It almost sounds like a joke.

This is the offense that all of the pundits said would win the Colorado Rockies their first-ever National League West crown.

This is the offense that needed to help this Colorado Rockies team win five-out-of-six on this road trip and after five games has scored a grand total of seven runs.

It doesn’t take an expert to figure out that averaging 1.2 runs per game is not going to do the job.

While the playoffs are a pipe dream for a club that looks like the offseason can’t get here quick enough, the least they could do is show up to play when their ace, Ubaldo Jimenez is on the mound.
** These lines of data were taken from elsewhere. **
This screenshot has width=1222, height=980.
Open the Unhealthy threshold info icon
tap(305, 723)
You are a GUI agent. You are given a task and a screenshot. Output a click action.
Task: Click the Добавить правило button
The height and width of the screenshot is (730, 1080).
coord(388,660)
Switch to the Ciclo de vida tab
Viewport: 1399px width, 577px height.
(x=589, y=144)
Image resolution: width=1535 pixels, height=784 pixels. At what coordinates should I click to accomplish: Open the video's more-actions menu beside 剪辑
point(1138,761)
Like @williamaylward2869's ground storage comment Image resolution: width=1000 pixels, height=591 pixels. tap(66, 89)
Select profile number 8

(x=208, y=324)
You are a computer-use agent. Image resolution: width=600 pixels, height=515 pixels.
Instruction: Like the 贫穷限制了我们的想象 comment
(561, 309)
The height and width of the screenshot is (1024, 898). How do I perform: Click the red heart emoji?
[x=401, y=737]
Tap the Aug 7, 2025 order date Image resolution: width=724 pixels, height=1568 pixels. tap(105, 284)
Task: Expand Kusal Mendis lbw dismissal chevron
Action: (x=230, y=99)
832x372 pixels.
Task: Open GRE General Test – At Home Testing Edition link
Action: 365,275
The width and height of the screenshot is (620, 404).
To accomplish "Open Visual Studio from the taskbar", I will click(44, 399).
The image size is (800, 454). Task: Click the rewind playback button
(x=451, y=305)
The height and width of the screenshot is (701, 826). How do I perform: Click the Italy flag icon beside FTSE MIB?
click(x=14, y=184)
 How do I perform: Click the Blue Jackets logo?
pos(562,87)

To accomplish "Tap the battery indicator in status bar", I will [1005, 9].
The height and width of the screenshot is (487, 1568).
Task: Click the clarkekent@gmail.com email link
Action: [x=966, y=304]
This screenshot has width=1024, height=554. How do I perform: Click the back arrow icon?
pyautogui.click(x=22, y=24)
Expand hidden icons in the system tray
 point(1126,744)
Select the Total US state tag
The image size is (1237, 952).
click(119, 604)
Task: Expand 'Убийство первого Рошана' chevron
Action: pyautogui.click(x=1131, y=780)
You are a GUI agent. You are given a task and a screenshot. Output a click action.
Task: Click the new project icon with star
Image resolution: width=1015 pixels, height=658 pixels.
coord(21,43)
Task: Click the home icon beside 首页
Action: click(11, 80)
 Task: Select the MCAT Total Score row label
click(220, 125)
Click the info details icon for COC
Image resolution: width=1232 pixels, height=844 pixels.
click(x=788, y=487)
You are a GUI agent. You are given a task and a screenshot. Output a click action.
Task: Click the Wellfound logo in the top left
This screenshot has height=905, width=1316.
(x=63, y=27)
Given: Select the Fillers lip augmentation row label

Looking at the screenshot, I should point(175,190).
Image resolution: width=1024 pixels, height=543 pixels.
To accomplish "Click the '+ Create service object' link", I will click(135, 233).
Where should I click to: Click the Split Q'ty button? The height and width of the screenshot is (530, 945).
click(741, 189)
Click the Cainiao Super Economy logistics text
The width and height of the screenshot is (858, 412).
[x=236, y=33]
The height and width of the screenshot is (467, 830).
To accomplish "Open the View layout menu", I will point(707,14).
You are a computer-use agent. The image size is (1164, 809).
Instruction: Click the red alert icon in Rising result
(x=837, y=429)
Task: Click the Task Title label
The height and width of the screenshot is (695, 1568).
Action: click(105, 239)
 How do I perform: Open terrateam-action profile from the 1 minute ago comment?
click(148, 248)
On Saturday, Jimenez looked like he had no-hit stuff again. In the fourth inning, he gave up a double to Justin Upton to break up the no-hit bid. Two batters later, Upton scored on a wild pitch to end the shutout threat.

Two innings later, Upton smacked a two-run homer to left field on a hanging breaking ball to make the start look far less dominant than it actually was.

How dare Jimenez ask this Rockies offense to pick him up after a bad pitch? Didn’t Jimenez know that the offensive gas tank was running on empty after putting up a whopping three runs on Friday night?

To ask this offense to score three runs two nights in a row is like asking Sarah Palin to give Barack Obama a big bear hug. It just isn’t going to happen.

Sorry folks, this team is done.

The only people that still care about how the Rockies perform are not the ones putting on a uniform everyday. Even Jim Tracy, Mr. Optimist, had a dead-pan look on his face when the Diamondbacks put up their third run.

The question remaining is not whether the Rockies will make the playoffs; they won’t. It is not whether Ubaldo Jimenez will win the Cy Young; he won’t.

The only question remaining is when, and if, the Rockies will show hitting coach Don Baylor the door.

Someone has to take the blame when a team with as much talent as the Rockies possess falls flat on their faces.

If one or two guys found themselves in season-long slumps, it wouldn’t be Baylor’s fault.

When more than half of the club’s regular players are having the worst season of their careers, it is time to make a change.

Make no mistake, the problem is not that the Rockies are not hitting. The problem is that the approach they take at the plate is non-existent.

Watch closely. When Ian Stewart, Chris Iannetta and Clint Barmes come to the plate, is it just coincidence, or are they constantly stuck in 0-2 and 1-2 counts?

There is a reason for that. In Stewart and Iannetta’s case, they are not aggressive enough. Pitchers know that they will not fire on the first pitch, so they groove it across the plate.

For Barmes, it is quite the opposite problem. He comes out swinging. Pitchers know that, so they throw a slider outside and in the dirt. More often than not, Barmes waves at it and either misses or hits a weak popup to the second baseman.

Those are just three examples. The team as a whole is far too homer-happy. With runners on base, a single usually does the trick.

A home run is nice, but when a guy like Barmes, who has eight home runs on the season is swinging for the big fly, it just doesn’t make sense.

If the approach at the plate is off, blame shifts from the players to the coaches. In this case, Don Baylor.